Our company, NTT Communications, provides the public/hosted private cloud service "Enterprise Cloud 2.0" with OpenStack. For cloud service providers, downtime reduction is essential and thus many operation tools that support failure detection and analysis have been deployed. In our company, we have been using monitoring tools (TeMIP, Zabbix etc.) since the previous cloud service; however it takes a long time to conduct failure analysis across multi-component OpenStack-based cloud service because failure causes are more complex. Our goal is to develop an effective failure analysis tool. To achieve this goal, we added some functions such as "the automatic analysis of states/logs along the service procedure flow", "the cause suggestion based on dependency learning" after analyzing failure cases. These improvements have helped us conduct a failure analysis of service down (instance creation failure etc.) more quickly. In this presentation, we share our development knowledge and use cases.
- Traditional operation tools for an Enterprise public cloud service
- Challenges we faced in the operation of a multi-components cloud environment (especially in failure analysis)
- How these challenges can be solved. For example, you can learn the following solutions.
- Solution (1): The automatic analysis of states/logs along the service procedure flow composed of some process and DB
- This can solve the above use case(1) because it can analysis the related process precisely.
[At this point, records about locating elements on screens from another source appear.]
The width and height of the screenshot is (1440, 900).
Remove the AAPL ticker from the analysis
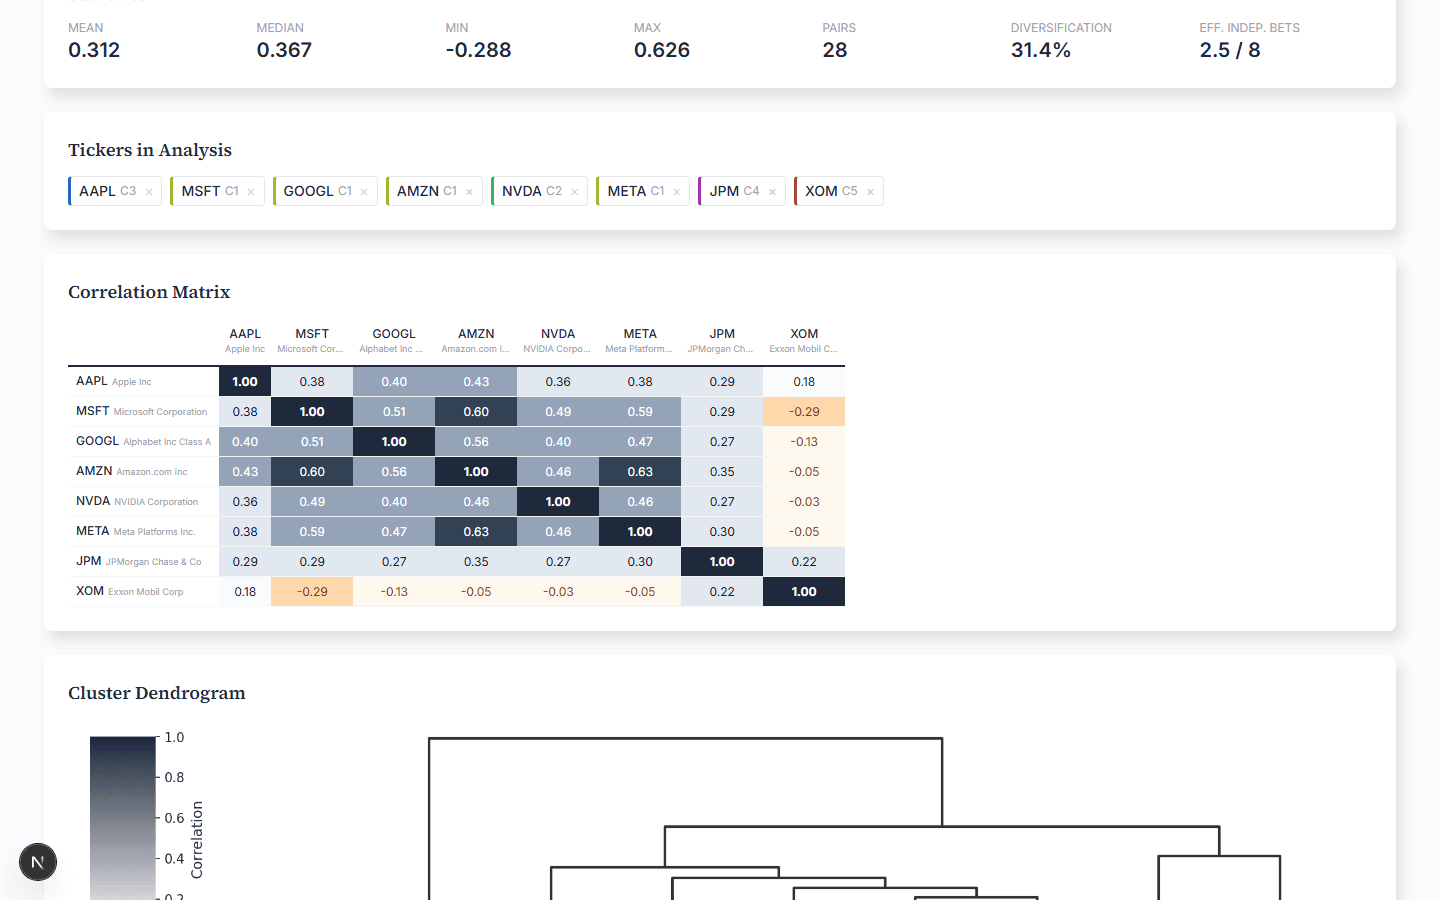(x=148, y=191)

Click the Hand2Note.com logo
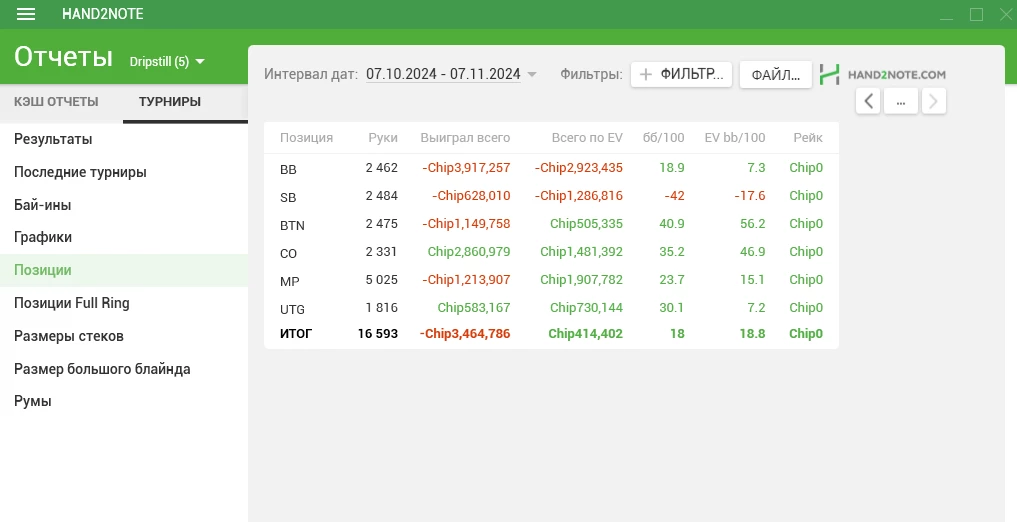[882, 74]
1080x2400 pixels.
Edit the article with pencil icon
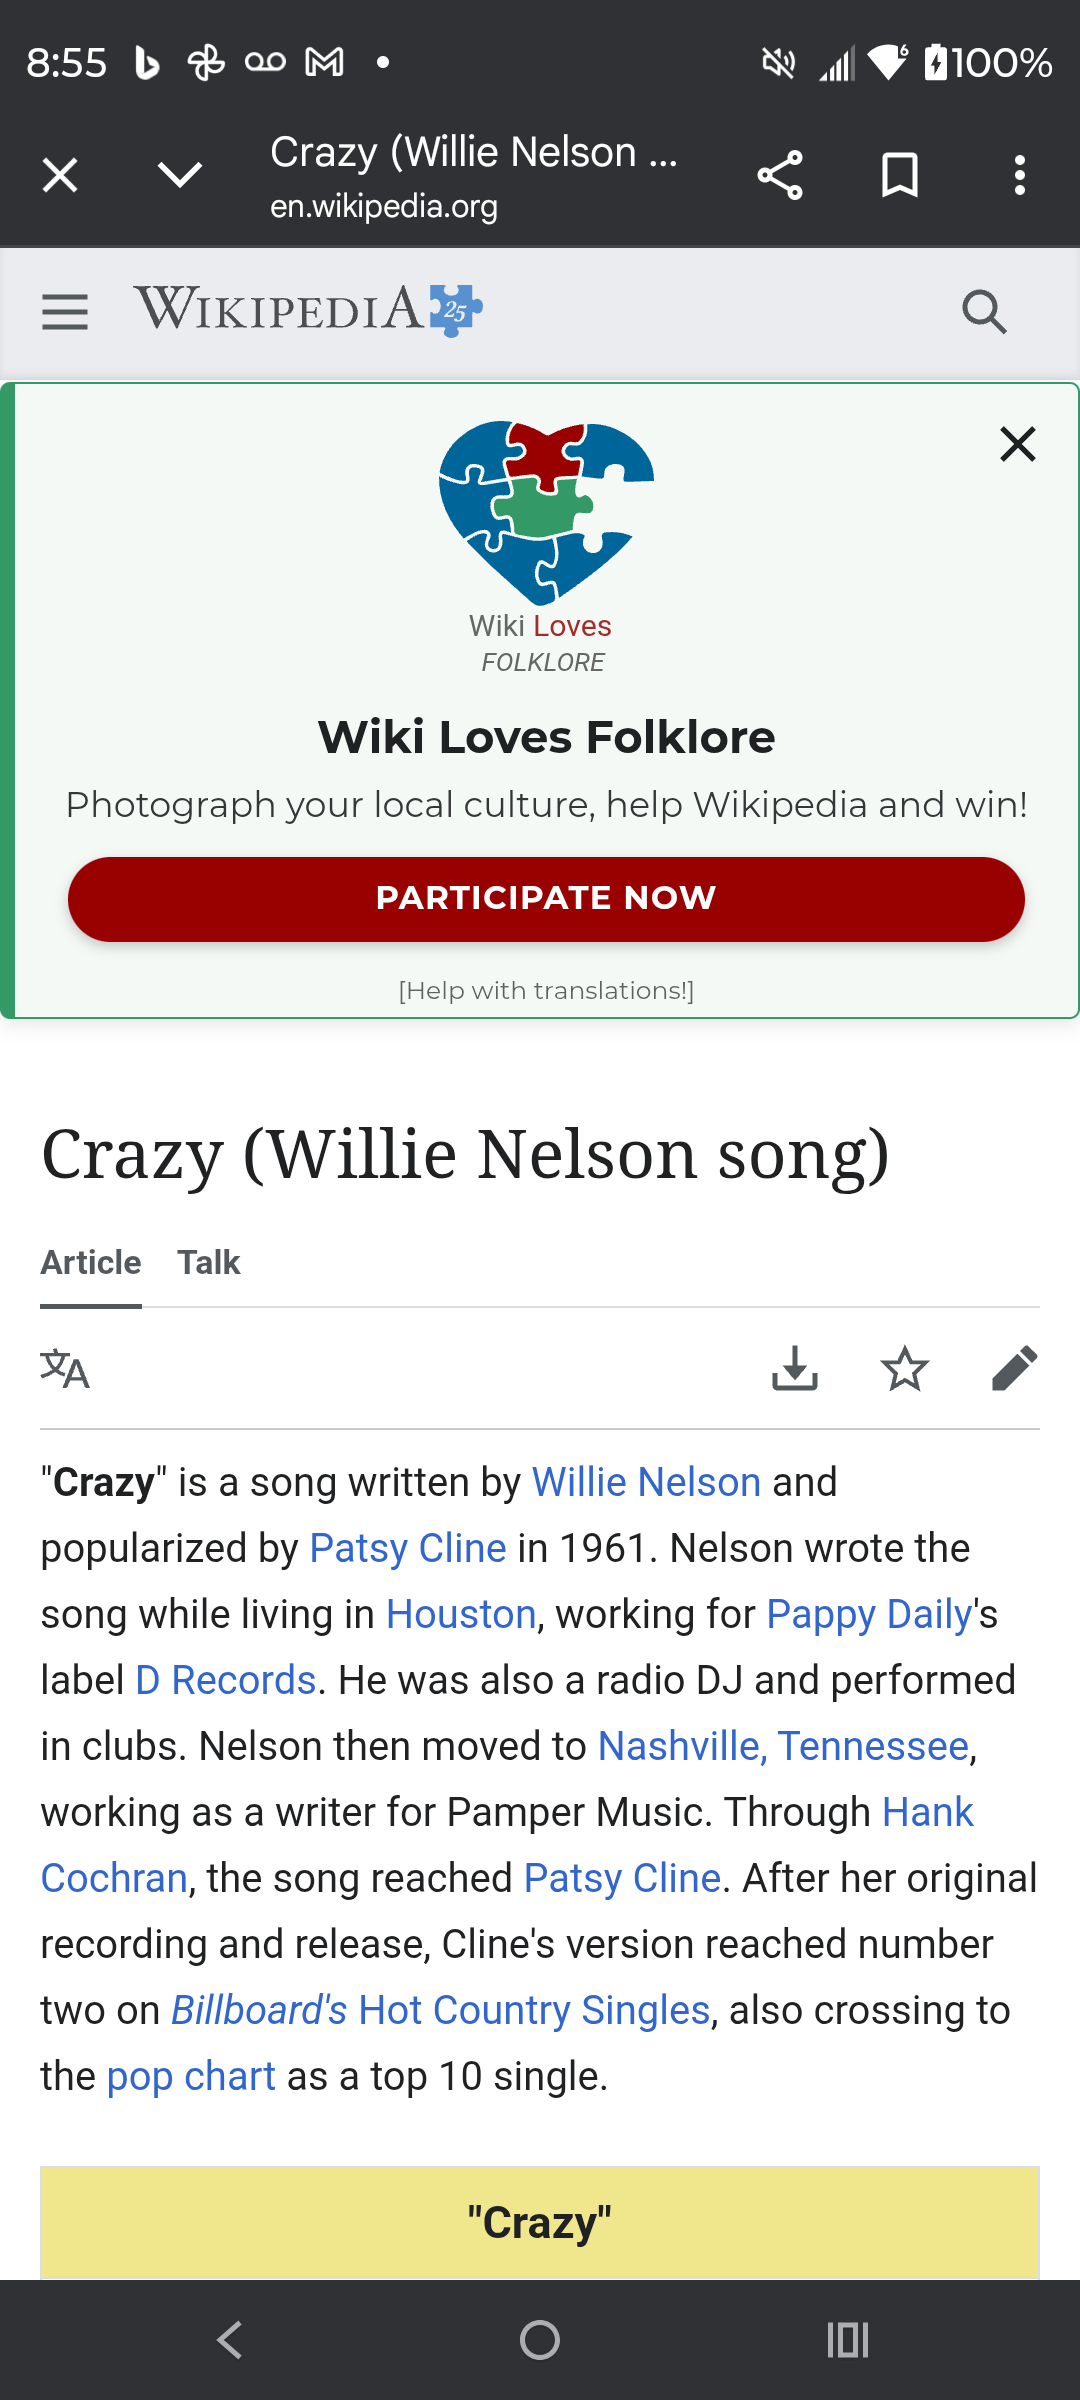click(x=1014, y=1369)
- For example, this would detect the silent failure in nova-compute corresponding to the service down (fails to create instance).
- Solution (2): The cause suggestion based on dependency learning between requests, performance (CPU, Memory, I/O, NW etc.), architecture and errors
- This can solve the above use case(2) because it can suggest causes comparing to related past cases from various aspects.
- The relation between workload and error can also help capacity planning.